**WRITTEN EXERCISE:** Can you write the next part of the forum thread about homemade foaming face cream soap, picking up right after its final line?

**PROVIDED PASSAGE:**
# # #
# Foaming Face Cream Soap... I did it!!



## Jaccart789 (Aug 31, 2014)

I love skin and I have been perfecting a face soap and it's very similar to the popular foaming cream that you can purchase but I made it my way! I  am so excited that I had to share. Look at the bubbles without the drying effect! 



View attachment 9413


----------



## SoapNewb (Aug 31, 2014)

Looks great!


----------



## tinytreats (Aug 31, 2014)

jealous! looks amazing.


----------



## neeners (Aug 31, 2014)

Amazing!!! Cream/liquid soap is my next frontier.


----------



## Ellacho (Aug 31, 2014)

Wow!! Looks great! :razz:
How did you make it? Did you use liquid soap paste?


----------



## shunt2011 (Sep 5, 2014)
# # #
**RAW DATA:**
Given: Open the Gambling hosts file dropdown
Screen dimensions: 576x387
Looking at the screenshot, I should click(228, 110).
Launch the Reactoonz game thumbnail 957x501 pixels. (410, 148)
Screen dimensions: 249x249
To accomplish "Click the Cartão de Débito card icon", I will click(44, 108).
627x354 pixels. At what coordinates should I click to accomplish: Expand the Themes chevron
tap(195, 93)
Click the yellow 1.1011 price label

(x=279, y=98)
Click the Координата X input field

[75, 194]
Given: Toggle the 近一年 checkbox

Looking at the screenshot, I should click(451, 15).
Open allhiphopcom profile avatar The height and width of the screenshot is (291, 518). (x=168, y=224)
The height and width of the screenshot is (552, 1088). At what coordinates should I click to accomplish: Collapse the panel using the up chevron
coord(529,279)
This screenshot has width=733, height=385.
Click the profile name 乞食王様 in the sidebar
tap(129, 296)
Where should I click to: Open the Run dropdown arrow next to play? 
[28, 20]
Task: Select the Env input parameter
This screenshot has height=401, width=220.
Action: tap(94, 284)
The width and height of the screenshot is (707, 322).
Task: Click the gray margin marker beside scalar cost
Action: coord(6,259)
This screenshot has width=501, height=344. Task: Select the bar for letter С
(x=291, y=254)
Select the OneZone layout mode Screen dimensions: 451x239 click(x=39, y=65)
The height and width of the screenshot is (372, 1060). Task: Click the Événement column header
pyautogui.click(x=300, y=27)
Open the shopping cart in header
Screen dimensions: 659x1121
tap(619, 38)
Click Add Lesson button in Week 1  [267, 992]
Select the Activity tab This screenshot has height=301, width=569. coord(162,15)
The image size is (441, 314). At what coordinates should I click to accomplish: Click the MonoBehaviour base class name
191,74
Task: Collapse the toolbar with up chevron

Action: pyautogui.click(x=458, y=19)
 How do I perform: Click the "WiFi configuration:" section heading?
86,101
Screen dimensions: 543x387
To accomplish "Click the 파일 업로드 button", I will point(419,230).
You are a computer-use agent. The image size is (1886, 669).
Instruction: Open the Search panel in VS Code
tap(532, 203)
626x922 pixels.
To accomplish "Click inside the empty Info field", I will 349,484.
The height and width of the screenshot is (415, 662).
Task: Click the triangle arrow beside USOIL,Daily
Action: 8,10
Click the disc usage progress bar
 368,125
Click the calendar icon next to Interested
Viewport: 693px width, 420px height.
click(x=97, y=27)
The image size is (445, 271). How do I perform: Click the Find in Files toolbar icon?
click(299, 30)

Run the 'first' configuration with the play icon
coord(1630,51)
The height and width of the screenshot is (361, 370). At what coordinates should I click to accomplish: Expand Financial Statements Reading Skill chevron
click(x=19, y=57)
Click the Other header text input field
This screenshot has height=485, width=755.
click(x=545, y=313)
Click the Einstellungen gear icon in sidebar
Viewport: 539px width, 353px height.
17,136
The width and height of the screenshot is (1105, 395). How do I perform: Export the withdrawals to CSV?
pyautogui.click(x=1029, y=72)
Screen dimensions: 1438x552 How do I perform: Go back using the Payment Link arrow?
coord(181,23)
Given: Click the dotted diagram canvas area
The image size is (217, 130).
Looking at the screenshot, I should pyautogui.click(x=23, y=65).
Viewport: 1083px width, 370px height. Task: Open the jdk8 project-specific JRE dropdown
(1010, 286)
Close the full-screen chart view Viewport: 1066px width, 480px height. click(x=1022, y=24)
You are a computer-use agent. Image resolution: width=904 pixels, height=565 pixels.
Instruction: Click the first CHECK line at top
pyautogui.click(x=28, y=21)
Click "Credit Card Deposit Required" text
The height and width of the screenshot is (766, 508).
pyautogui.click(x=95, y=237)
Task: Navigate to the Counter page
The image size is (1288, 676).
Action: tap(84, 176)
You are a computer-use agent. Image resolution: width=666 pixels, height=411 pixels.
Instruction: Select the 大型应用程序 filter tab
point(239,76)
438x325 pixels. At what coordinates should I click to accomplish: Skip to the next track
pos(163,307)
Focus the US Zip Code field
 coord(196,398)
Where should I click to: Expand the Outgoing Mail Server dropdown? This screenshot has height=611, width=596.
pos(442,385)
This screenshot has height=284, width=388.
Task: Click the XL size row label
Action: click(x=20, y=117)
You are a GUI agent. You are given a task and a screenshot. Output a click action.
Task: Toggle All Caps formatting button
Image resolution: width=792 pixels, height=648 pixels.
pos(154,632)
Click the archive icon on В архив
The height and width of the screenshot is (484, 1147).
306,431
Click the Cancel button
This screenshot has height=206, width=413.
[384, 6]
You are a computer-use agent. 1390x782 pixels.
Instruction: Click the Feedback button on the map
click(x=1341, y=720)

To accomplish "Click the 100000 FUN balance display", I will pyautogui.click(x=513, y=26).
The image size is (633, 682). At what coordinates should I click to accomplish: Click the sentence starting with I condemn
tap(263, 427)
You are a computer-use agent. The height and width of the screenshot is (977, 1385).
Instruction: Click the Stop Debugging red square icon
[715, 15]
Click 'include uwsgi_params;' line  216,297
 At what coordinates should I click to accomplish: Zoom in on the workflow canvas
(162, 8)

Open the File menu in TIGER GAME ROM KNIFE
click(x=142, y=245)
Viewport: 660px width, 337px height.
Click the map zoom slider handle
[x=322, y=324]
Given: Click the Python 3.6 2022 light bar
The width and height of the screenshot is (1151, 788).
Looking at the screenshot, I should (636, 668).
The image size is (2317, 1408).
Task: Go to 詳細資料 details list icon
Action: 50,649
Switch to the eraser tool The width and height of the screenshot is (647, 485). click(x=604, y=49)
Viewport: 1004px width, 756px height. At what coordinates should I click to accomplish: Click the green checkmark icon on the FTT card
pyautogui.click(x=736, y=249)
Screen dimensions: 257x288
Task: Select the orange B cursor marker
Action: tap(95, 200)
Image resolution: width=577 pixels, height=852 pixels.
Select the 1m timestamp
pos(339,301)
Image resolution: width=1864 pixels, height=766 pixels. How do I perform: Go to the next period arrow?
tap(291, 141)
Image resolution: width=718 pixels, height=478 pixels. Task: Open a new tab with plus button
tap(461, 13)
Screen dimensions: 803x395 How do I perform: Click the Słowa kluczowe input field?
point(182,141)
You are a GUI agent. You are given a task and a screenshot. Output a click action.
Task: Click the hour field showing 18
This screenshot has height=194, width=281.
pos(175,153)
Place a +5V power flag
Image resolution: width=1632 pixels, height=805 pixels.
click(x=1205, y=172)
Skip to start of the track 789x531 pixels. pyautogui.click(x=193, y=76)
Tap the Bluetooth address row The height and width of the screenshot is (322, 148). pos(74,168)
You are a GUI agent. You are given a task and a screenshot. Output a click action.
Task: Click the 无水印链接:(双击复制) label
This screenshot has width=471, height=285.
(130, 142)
# # #
**EXERCISE ANSWER:**
Looks awesome.  I've tried liquid soap but my first batch is still sitting in a dark place as it's only 1/2 clear and the other half is still like a paste.  I'm thinking I need to dilute it more but haven't had time to play with it.   Did you make cream soap or is it a combo of cream/liquid.


----------



## Jaccart789 (Sep 6, 2014)

It's not liquid. It's a paste or cream I think is more accurate. Thank you!


----------



## Dahila (Sep 6, 2014)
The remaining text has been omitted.